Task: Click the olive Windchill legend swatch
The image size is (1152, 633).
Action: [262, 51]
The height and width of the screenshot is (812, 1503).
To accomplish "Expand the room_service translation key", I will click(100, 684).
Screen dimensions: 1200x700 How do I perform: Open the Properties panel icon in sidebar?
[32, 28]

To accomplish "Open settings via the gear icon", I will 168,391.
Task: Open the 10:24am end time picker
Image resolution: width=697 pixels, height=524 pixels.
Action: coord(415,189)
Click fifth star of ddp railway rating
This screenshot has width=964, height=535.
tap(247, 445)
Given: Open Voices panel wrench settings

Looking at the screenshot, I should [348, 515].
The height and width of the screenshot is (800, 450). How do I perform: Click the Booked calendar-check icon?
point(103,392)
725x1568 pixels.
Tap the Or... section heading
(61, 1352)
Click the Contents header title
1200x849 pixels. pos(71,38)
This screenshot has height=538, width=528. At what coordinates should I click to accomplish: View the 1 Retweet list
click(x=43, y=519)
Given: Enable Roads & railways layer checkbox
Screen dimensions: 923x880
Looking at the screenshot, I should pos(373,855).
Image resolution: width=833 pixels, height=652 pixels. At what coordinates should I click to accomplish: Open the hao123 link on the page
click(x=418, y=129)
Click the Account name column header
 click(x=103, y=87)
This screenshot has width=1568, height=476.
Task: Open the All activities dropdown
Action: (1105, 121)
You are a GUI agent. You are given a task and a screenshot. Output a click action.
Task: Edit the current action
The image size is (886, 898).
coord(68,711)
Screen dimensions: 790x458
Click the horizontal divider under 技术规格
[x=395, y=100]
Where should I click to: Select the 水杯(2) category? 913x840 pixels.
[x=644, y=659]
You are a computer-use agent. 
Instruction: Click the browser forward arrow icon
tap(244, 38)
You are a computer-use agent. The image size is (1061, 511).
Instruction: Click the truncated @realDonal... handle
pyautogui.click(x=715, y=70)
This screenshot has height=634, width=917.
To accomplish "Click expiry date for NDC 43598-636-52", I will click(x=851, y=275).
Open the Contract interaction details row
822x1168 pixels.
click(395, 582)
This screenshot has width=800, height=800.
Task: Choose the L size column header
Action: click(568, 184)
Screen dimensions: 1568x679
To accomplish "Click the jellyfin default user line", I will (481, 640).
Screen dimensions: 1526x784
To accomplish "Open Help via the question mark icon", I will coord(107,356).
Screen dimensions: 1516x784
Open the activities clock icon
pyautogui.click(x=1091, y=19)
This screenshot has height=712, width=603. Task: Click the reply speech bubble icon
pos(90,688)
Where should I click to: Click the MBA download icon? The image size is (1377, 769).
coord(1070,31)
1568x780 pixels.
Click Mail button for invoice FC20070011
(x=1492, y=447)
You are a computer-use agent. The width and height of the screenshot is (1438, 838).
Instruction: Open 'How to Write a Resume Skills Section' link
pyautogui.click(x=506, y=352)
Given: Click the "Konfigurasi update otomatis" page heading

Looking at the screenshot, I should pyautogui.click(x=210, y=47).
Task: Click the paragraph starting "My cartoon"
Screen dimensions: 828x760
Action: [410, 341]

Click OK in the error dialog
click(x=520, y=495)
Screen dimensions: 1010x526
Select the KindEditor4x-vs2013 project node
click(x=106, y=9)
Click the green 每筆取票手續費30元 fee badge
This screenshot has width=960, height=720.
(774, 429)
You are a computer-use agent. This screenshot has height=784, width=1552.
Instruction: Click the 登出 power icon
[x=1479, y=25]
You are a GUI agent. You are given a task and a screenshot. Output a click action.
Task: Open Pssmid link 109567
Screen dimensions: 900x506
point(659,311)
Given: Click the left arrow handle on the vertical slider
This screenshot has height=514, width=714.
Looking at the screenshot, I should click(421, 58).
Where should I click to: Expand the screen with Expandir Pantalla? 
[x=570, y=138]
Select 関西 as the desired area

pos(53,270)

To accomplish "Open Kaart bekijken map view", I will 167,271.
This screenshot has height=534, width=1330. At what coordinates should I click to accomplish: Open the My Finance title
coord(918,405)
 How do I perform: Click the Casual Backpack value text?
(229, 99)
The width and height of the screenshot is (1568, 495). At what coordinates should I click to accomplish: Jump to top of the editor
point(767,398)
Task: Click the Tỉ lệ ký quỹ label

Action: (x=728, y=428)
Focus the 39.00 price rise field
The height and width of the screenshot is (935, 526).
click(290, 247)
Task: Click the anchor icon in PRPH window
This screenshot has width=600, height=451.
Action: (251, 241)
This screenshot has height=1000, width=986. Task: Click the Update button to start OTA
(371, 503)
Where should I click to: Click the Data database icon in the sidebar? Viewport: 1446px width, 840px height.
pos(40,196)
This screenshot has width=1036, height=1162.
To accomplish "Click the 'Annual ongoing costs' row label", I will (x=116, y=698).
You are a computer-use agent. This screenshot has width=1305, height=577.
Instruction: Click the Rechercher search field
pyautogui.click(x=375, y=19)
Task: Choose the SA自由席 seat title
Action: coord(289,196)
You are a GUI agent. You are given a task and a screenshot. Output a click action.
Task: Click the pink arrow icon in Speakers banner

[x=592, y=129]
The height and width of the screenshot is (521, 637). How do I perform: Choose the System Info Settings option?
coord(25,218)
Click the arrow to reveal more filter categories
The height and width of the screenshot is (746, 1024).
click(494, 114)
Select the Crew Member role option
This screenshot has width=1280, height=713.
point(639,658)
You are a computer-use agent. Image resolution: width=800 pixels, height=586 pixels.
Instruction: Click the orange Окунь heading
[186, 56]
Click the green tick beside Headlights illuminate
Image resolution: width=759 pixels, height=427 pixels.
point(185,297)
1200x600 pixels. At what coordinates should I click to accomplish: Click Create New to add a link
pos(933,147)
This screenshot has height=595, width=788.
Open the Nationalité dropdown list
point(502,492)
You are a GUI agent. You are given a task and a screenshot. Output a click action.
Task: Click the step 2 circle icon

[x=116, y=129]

▸ **What you should do**
After the last line, print all the entries once again, unchanged.

▸ **Your solution**
Task: Click the olive Windchill legend swatch
The image size is (1152, 633).
Action: [262, 51]
The height and width of the screenshot is (812, 1503).
To accomplish "Expand the room_service translation key", I will click(100, 684).
Screen dimensions: 1200x700 How do I perform: Open the Properties panel icon in sidebar?
[32, 28]

To accomplish "Open settings via the gear icon", I will 168,391.
Task: Open the 10:24am end time picker
Image resolution: width=697 pixels, height=524 pixels.
Action: coord(415,189)
Click fifth star of ddp railway rating
This screenshot has width=964, height=535.
tap(247, 445)
Given: Open Voices panel wrench settings

Looking at the screenshot, I should [348, 515].
The height and width of the screenshot is (800, 450). How do I perform: Click the Booked calendar-check icon?
point(103,392)
725x1568 pixels.
Tap the Or... section heading
(61, 1352)
Click the Contents header title
1200x849 pixels. pos(71,38)
This screenshot has height=538, width=528. At what coordinates should I click to accomplish: View the 1 Retweet list
click(x=43, y=519)
Given: Enable Roads & railways layer checkbox
Screen dimensions: 923x880
Looking at the screenshot, I should pos(373,855).
Image resolution: width=833 pixels, height=652 pixels. At what coordinates should I click to accomplish: Open the hao123 link on the page
click(x=418, y=129)
Click the Account name column header
 click(x=103, y=87)
This screenshot has width=1568, height=476.
Task: Open the All activities dropdown
Action: (1105, 121)
You are a GUI agent. You are given a task and a screenshot. Output a click action.
Task: Edit the current action
The image size is (886, 898).
coord(68,711)
Screen dimensions: 790x458
Click the horizontal divider under 技术规格
[x=395, y=100]
Where should I click to: Select the 水杯(2) category? 913x840 pixels.
[x=644, y=659]
You are a computer-use agent. 
Instruction: Click the browser forward arrow icon
tap(244, 38)
You are a computer-use agent. The image size is (1061, 511).
Instruction: Click the truncated @realDonal... handle
pyautogui.click(x=715, y=70)
This screenshot has height=634, width=917.
To accomplish "Click expiry date for NDC 43598-636-52", I will click(x=851, y=275).
Open the Contract interaction details row
822x1168 pixels.
click(395, 582)
This screenshot has width=800, height=800.
Task: Choose the L size column header
Action: click(568, 184)
Screen dimensions: 1568x679
To accomplish "Click the jellyfin default user line", I will (481, 640).
Screen dimensions: 1526x784
To accomplish "Open Help via the question mark icon", I will coord(107,356).
Screen dimensions: 1516x784
Open the activities clock icon
pyautogui.click(x=1091, y=19)
This screenshot has height=712, width=603. Task: Click the reply speech bubble icon
pos(90,688)
Where should I click to: Click the MBA download icon? The image size is (1377, 769).
coord(1070,31)
1568x780 pixels.
Click Mail button for invoice FC20070011
(x=1492, y=447)
You are a computer-use agent. The width and height of the screenshot is (1438, 838).
Instruction: Open 'How to Write a Resume Skills Section' link
pyautogui.click(x=506, y=352)
Given: Click the "Konfigurasi update otomatis" page heading

Looking at the screenshot, I should pyautogui.click(x=210, y=47).
Task: Click the paragraph starting "My cartoon"
Screen dimensions: 828x760
Action: [410, 341]

Click OK in the error dialog
click(x=520, y=495)
Screen dimensions: 1010x526
Select the KindEditor4x-vs2013 project node
click(x=106, y=9)
Click the green 每筆取票手續費30元 fee badge
This screenshot has width=960, height=720.
(774, 429)
You are a computer-use agent. This screenshot has height=784, width=1552.
Instruction: Click the 登出 power icon
[x=1479, y=25]
You are a GUI agent. You are given a task and a screenshot. Output a click action.
Task: Open Pssmid link 109567
Screen dimensions: 900x506
point(659,311)
Given: Click the left arrow handle on the vertical slider
This screenshot has height=514, width=714.
Looking at the screenshot, I should click(421, 58).
Where should I click to: Expand the screen with Expandir Pantalla? 
[x=570, y=138]
Select 関西 as the desired area

pos(53,270)

To accomplish "Open Kaart bekijken map view", I will 167,271.
This screenshot has height=534, width=1330. At what coordinates should I click to accomplish: Open the My Finance title
coord(918,405)
 How do I perform: Click the Casual Backpack value text?
(229, 99)
The width and height of the screenshot is (1568, 495). At what coordinates should I click to accomplish: Jump to top of the editor
point(767,398)
Task: Click the Tỉ lệ ký quỹ label

Action: (x=728, y=428)
Focus the 39.00 price rise field
The height and width of the screenshot is (935, 526).
click(290, 247)
Task: Click the anchor icon in PRPH window
This screenshot has width=600, height=451.
Action: (251, 241)
This screenshot has height=1000, width=986. Task: Click the Update button to start OTA
(371, 503)
Where should I click to: Click the Data database icon in the sidebar? Viewport: 1446px width, 840px height.
pos(40,196)
This screenshot has width=1036, height=1162.
To accomplish "Click the 'Annual ongoing costs' row label", I will (x=116, y=698).
You are a computer-use agent. This screenshot has width=1305, height=577.
Instruction: Click the Rechercher search field
pyautogui.click(x=375, y=19)
Task: Choose the SA自由席 seat title
Action: coord(289,196)
You are a GUI agent. You are given a task and a screenshot. Output a click action.
Task: Click the pink arrow icon in Speakers banner

[x=592, y=129]
The height and width of the screenshot is (521, 637). How do I perform: Choose the System Info Settings option?
coord(25,218)
Click the arrow to reveal more filter categories
The height and width of the screenshot is (746, 1024).
click(494, 114)
Select the Crew Member role option
This screenshot has width=1280, height=713.
point(639,658)
You are a computer-use agent. Image resolution: width=800 pixels, height=586 pixels.
Instruction: Click the orange Окунь heading
[186, 56]
Click the green tick beside Headlights illuminate
Image resolution: width=759 pixels, height=427 pixels.
point(185,297)
1200x600 pixels. At what coordinates should I click to accomplish: Click Create New to add a link
pos(933,147)
This screenshot has height=595, width=788.
Open the Nationalité dropdown list
point(502,492)
You are a GUI agent. You are given a task and a screenshot. Output a click action.
Task: Click the step 2 circle icon

[x=116, y=129]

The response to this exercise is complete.